L'Etna
L'Etna

Non solo terra e cielo: l’eruzione dell’Etna del 4 dicembre 2015 ha provocato effetti fino alla ionosfera, a centinaia di chilometri di quota. È quanto emerge dal nuovo studio “Ionospheric Disturbances During the 4 December 2015, Mt. Etna Eruption”, pubblicato sulla rivista internazionale Earth and Space Science.

Per la prima volta, un gruppo di ricercatori dell’Istituto Nazionale di Geofisica e Vulcanologia (Ingv) e delle Università di Trento, Catania, Calabria e La Sapienza di Roma – in collaborazione con l’Institute of Atmospheric Physics di Praga – ha documentato con altissimo dettaglio come l’energia rilasciata dal vulcano sia in grado di generare disturbi ionosferici misurabili.

Il contributo della Calabria e l’eredità di Vincenzo Carbone

Un ruolo centrale nello studio è stato svolto dall’Università della Calabria, che ha partecipato al progetto con i propri ricercatori e con il contributo scientifico di Vincenzo Carbone, fisico calabrese di fama internazionale, a cui l’intera ricerca è dedicata.
“Il lavoro – spiega il professor Vincenzo Capparelli dell’Università della Calabria – è dedicato a Vincenzo Carbone, il cui contributo è stato determinante nello sviluppo dello studio. I suoi lavori sui sistemi complessi hanno aperto la strada a nuove interpretazioni dell’interazione tra Terra e spazio”.
Carbone, scomparso di recente, è stato insignito nel 2025 della prestigiosa Lewis Fry Richardson Medal per i suoi studi sulla fisica dei sistemi complessi, ed è ricordato come una delle menti più brillanti del panorama scientifico europeo.

La scoperta: onde di gravità fino alla Calabria

Grazie a una rete di oltre 200 ricevitori Gnss installati in Sicilia e nel Sud Italia, i ricercatori hanno rilevato variazioni del contenuto elettronico della ionosfera (Tec) tra i 20 e i 30 minuti dopo l’inizio dell’eruzione. Le anomalie si sono propagate fino a 200 chilometri a sud-ovest del vulcano, raggiungendo così anche parte del territorio calabrese.
Si tratta di segnali coerenti con le cosiddette onde di gravità atmosferiche, oscillazioni dell’aria generate dal rapido innalzamento della colonna di cenere fino a 13 chilometri di altezza.

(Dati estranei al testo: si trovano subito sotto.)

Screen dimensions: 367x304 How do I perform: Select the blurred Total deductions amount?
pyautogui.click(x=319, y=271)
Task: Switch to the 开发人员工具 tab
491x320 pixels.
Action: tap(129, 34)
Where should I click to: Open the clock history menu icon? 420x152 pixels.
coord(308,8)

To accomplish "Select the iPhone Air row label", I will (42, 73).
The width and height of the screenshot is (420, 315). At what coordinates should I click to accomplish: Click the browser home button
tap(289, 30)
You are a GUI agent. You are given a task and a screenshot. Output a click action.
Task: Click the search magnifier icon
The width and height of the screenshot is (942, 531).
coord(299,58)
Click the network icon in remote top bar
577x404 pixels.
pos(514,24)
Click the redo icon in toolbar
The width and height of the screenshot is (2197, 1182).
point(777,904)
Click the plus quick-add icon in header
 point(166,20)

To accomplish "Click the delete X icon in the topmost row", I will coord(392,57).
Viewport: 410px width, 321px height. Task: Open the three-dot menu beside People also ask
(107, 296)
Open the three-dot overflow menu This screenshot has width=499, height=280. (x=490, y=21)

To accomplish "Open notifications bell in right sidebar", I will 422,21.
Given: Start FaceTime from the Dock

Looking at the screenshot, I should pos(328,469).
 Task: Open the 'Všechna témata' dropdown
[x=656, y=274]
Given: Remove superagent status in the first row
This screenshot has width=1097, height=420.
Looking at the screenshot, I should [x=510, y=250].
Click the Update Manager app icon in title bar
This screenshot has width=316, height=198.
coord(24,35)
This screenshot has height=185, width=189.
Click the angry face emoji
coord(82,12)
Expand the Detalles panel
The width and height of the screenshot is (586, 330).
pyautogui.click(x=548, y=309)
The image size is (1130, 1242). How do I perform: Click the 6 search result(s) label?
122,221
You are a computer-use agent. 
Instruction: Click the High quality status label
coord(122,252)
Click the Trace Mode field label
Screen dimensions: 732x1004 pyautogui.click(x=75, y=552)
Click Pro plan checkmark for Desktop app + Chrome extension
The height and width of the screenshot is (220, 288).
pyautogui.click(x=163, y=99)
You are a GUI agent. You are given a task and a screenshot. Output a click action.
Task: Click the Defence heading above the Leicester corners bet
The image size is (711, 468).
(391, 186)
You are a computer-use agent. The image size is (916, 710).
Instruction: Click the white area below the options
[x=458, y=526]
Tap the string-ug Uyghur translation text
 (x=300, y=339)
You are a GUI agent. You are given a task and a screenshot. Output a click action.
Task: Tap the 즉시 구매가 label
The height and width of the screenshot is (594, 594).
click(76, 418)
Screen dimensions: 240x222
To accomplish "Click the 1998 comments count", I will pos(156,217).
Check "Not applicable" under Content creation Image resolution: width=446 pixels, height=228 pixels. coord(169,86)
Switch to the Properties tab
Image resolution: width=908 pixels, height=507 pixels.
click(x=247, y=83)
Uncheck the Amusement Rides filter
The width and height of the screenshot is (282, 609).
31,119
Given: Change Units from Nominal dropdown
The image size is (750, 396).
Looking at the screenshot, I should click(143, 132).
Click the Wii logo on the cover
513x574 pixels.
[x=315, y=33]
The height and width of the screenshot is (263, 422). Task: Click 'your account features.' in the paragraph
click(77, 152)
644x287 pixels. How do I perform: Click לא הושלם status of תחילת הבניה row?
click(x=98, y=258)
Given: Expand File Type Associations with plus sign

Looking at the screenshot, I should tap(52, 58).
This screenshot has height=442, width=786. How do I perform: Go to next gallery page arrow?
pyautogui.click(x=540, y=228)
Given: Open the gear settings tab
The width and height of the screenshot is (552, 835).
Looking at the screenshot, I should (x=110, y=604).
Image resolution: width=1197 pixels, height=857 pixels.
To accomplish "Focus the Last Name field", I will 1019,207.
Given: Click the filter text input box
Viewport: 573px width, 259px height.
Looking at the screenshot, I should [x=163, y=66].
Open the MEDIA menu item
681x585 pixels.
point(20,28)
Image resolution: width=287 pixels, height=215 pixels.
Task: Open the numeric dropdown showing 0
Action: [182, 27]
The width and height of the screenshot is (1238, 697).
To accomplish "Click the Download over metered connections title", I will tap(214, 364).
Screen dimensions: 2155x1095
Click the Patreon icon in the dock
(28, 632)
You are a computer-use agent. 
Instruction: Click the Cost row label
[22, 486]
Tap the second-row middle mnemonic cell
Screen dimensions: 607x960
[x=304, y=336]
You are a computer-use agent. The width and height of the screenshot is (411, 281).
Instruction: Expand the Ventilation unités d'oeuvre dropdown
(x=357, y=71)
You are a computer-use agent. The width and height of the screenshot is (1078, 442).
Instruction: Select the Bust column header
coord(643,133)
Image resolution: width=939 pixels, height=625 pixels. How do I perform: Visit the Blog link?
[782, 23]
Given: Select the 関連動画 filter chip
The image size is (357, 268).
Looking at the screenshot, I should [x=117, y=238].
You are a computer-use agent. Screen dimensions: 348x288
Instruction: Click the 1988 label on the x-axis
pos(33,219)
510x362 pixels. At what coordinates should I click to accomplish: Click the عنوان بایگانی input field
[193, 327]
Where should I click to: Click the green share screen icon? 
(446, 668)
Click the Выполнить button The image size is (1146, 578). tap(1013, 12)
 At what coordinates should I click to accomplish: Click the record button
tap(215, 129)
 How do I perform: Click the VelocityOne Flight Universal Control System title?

Un passo avanti per la ricerca multidisciplinare

“Abbiamo dimostrato che anche un’eruzione locale come quella dell’Etna lascia una traccia nello spazio”, ha spiegato Federico Ferrara, dottorando dell’Università di Trento e primo autore dello studio. “Le osservazioni ionosferiche possono affiancare il monitoraggio vulcanico tradizionale, aprendo nuove prospettive per la previsione dei fenomeni naturali”.
Anche Michela Ravanelli della Sapienza di Roma ha evidenziato l’importanza del risultato: “Riconoscere oscillazioni così deboli ma significative è un passo importante verso l’integrazione tra vulcanologia e scienze dello spazio. L’Etna ci dimostra quanto la Terra solida e l’atmosfera siano interconnesse”.

La Calabria protagonista nella scienza del futuro

Il lavoro, oltre a costituire un avanzamento per la vulcanologia, sottolinea la crescita del ruolo della Calabria nella ricerca scientifica internazionale. Grazie all’impegno dell’Università della Calabria e dei suoi studiosi, la regione si conferma punto di riferimento nel campo della fisica dei sistemi complessi e delle scienze della Terra.
Come sottolineano gli autori, l’eredità di Carbone e la collaborazione tra istituzioni del Sud Italia offrono “una visione unica del pianeta nei suoi diversi strati, dal sottosuolo allo spazio”, aprendo nuove frontiere di conoscenza e rafforzando il contributo calabrese alla comunità scientifica mondiale.